Per questo motivo un’invalidità accertata del 100% non comporta necessariamente la possibilità di usufruire di benefici e permessi se non rientra all’interno di tale specifico settore della vita.

Di conseguenza è necessario seguire un iter burocratico specifico. Attraverso una serie di visite appositamente studiate, possa determinare se l’individuo in questione può richiedere i vantaggi della legge 104 e con lui i suoi familiari diretti che si occupano della gestione ordinaria.

 

Permessi legge 104 disabili

 

Come fare domanda INPS per la legge 104?

Come visto non esiste un grado di invalidità specifico ma la possibilità o meno di usufruire della legge 104 disabili dipende dal compimento di un iter ben preciso.

Visita presso il medico curante

si inizia richiedendo la consulenza del proprio dottore di base, che dovrà inviare un certificato all’INPS dotato di un codice specifico per richiedere una serie di prestazioni atte a far riconoscere la situazione dell’invalido.

Il tempo a disposizione per seguire il percorso è di 90 giorni dal momento del rilascio, altrimenti il foglio scade ed è necessario cominciare la pratica da capo.

Formulazione della domanda INPS

a questo punto è necessario chiedere all’organo competente una visita presso la commissione giudicante nei termini sopracitati.

La domanda può essere presentata in formato telematico se si possiede l’apposito pin oppure attraverso l’aiuto di istituti e patronati che offrono un sostegno alle persone in difficoltà.

All’interno del form è importante specificare il numero del certificato medico e successivamente seguire il progredire dell’iter direttamente sul web, che solitamente viene aggiornato con una certa precisione.

Visita presso la ASL

formulata la richiesta sarà possibile fissare una data entro 30 giorni presso la commissione di competenza, dopo la generazione di un protocollo che attesti la validità della domanda.

Il giorno e l’ora vengono comunicati sia online che attraverso apposita raccomandata, con l’indicazione di tutti i documenti da portare con sé e le modalità per richiedere un rinvio in caso di necessità.

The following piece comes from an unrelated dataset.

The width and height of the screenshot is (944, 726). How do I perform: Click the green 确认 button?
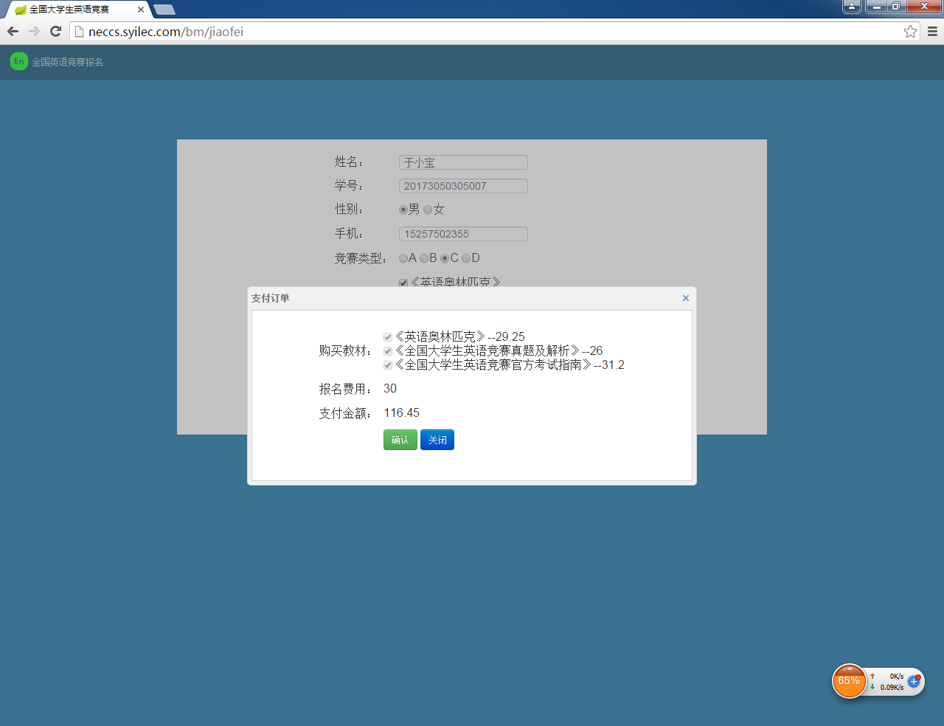coord(400,440)
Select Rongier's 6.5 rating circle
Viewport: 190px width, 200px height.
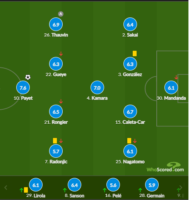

Se il paziente non si presenta né alla prima né alla seconda chiamata allora la pratica viene considerata nulla, mentre se è l’ASL a non effettuare la convocazione entro 3 mesi è possibile rivolgersi all’assessorato.

Nel caso in cui la persona disabile fosse impossibilitata a muoversi, è possibile richiedere un intervento a domicilio, in modo da permettere la progressione dell’iter nonostante le avversità.

Il verbale

Il paziente può scegliere in questa fase di portare con sé un medico di fiducia che affianchi quello dell’INPS, così da avere una garanzia che possa illustrare a più ampio spettro le sue condizioni di salute.

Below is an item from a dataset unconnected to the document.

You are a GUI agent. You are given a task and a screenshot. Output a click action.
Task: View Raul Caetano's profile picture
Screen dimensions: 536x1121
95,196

Se il parere è unanime viene pertanto concesso il beneficio, mentre se così non fosse si acquisisce ulteriore documentazione e si fissa un altro incontro entro massimo 10 giorni.

 

Permessi legge 104 disabili

 

Cosa prevede la legge 104 a livello di aiuto concreto

In sostanza poter usufruire di questo beneficio significa vedersi assicurate cure e percorsi riabilitativi nel caso si potesse intervenire, oltre che 3 giorni di permessi mensili a lavoro per l’interessato e i suoi familiari o 2 ore al giorno fino alla validità del verbale.